━━━ Provided data

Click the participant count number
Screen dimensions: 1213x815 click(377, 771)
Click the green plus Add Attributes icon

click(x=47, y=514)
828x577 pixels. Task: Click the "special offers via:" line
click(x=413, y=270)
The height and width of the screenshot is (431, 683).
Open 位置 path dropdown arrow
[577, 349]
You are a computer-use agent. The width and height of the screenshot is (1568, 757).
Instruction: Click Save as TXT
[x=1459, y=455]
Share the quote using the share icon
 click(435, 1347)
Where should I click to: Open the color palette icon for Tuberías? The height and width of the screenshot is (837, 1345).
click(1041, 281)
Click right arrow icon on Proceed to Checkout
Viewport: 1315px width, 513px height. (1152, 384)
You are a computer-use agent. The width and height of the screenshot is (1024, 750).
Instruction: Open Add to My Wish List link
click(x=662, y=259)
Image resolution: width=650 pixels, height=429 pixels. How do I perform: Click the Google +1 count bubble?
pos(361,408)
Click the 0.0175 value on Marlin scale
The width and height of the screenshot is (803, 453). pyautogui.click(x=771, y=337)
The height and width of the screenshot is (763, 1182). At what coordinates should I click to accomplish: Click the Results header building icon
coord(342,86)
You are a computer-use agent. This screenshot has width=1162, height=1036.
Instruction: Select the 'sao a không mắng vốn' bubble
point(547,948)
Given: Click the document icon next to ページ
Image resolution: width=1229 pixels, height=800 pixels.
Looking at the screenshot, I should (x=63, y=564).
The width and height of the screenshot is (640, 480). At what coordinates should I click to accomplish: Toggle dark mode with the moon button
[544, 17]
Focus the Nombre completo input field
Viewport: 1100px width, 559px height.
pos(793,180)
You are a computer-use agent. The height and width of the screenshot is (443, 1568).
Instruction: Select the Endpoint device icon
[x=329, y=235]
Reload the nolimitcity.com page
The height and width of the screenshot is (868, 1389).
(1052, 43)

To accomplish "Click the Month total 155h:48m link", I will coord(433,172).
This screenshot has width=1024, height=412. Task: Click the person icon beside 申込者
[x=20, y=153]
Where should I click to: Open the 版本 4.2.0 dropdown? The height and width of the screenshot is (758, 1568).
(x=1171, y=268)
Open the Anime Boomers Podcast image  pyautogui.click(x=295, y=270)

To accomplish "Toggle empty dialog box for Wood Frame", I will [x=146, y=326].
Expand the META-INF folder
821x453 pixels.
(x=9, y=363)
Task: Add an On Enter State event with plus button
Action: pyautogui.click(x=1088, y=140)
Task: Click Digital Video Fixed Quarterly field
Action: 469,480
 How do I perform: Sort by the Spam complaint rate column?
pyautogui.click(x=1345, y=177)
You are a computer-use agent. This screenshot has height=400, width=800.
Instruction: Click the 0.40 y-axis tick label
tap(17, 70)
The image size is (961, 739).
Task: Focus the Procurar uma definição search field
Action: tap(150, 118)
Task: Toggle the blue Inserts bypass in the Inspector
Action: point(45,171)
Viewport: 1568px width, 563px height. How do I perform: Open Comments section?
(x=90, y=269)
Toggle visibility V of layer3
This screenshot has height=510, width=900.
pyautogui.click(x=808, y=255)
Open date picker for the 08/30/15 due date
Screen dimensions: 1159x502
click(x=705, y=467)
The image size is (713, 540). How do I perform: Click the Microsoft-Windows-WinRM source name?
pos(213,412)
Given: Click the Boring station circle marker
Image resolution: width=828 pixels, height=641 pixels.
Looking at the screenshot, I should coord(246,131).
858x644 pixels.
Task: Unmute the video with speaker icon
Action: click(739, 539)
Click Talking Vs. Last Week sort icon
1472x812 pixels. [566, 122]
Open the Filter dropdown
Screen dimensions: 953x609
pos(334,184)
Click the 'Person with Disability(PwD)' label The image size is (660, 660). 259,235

━━━━━━

## About this task
Supply the count of lines in the entries that contain the word "Given", and nothing besides.

## Task response
2